**AIM OF THE EXERCISE:**
Copy out the listing below word for word, from the line containing "Task: Enable the Debug Mode checkbox" through the line containing "Action: [31, 439]", both included. Leave the pictures out of your copy.
===== RECORD EXCERPTS
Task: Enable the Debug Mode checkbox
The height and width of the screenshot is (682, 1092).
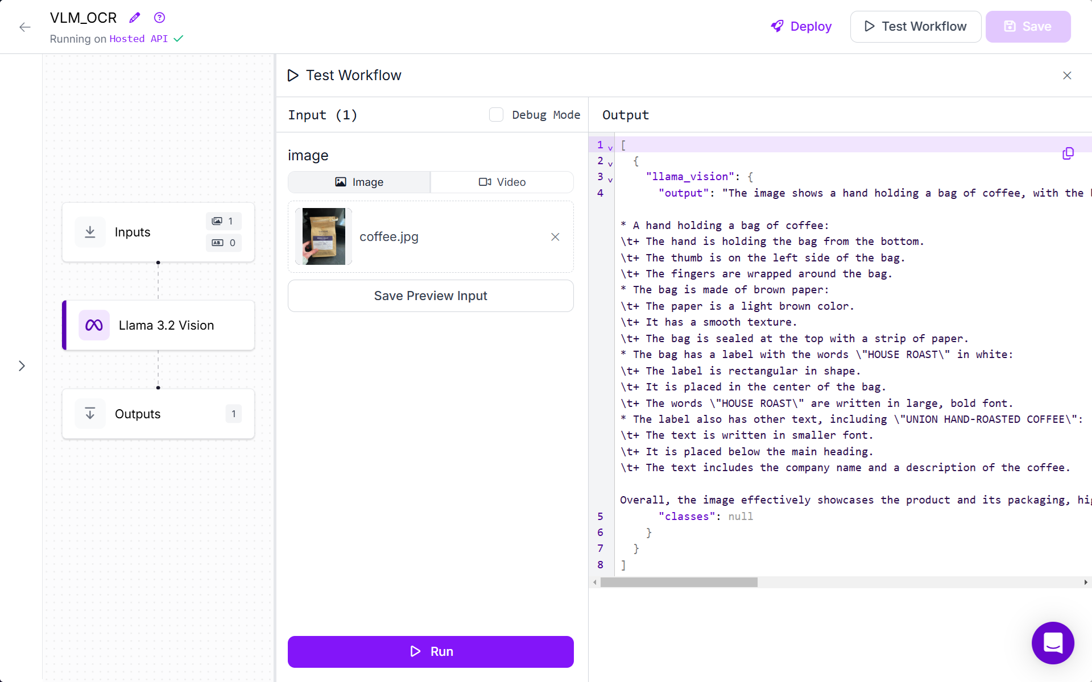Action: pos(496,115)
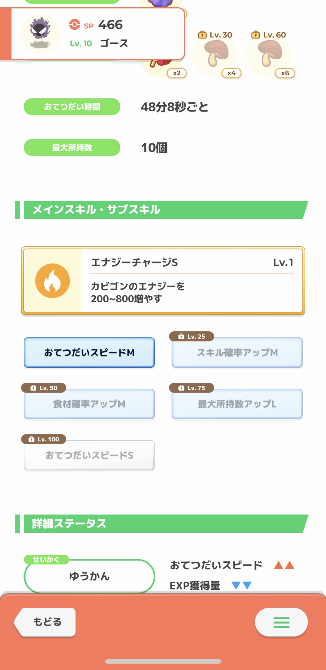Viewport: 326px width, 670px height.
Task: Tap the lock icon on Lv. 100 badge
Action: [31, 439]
==========
===== RECORD EXCERPTS
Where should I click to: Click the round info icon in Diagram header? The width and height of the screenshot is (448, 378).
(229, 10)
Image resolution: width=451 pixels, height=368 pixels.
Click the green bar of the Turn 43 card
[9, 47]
==========
**SOLUTION TO THE EXERCISE:**
Task: Enable the Debug Mode checkbox
The height and width of the screenshot is (682, 1092).
Action: pos(496,115)
Viewport: 326px width, 670px height.
Task: Tap the lock icon on Lv. 100 badge
Action: [31, 439]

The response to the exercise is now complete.